China is under attack on its own soil. And just as most countries with a large armed force would do, the country is deploying troops — over 60,000 members of the People’s Liberation Army — with no delay.
The invading force is insidious and can’t be dealt with using traditional military tactics — the raw manpower is needed but none of the standard maneuvers of warfare apply. And this is why China is arming its soldiers with two of the most effective weapons possible: shovels and saplings.
By planting a massive number of trees, China seeks to further suppress air pollution, a formidable adversary responsible for one-third of all deaths in China in 2016. The Chinese government is so serious about battling smog that a large regiment of soldiers along with a number of the country’s armed paramilitary police force have been pulled from their posts patrolling the northern border and reassigned to Hebei province on tree-planting duty, reports the Independent. By the end of this year, it’s expected that the troops will have planted an air pollution-absorbing swath of forested land — an arboreal sponge, essentially — roughly the size of Ireland at 32,400 square miles.

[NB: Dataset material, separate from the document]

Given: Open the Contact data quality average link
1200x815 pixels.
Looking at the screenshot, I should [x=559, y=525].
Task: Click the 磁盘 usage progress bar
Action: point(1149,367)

And China doesn’t plan on relenting. By 2020, the government aims to increase the total amount of forest coverage to 23 percent of the Chinese landmass. Currently, forests cover roughly 21 percent of the country — about 208 million hectares (roughly 514 million acres). Per state officials, about 33.8 million hectares (84 million acres) of new forest has been planted over the last five years.
This won’t completely eradicate air pollution in Chinese cities. Not even close. But when combined with other air quality-improving efforts such as banning vehicles with combustion engines, replacing coal with natural gas and leading the world in the production of solar energy, thousands of new square miles of air pollution-mitigating forests do make a small dent. And in a country as polluted and as populous as China is, every dent, no matter how small, is an improvement. (…)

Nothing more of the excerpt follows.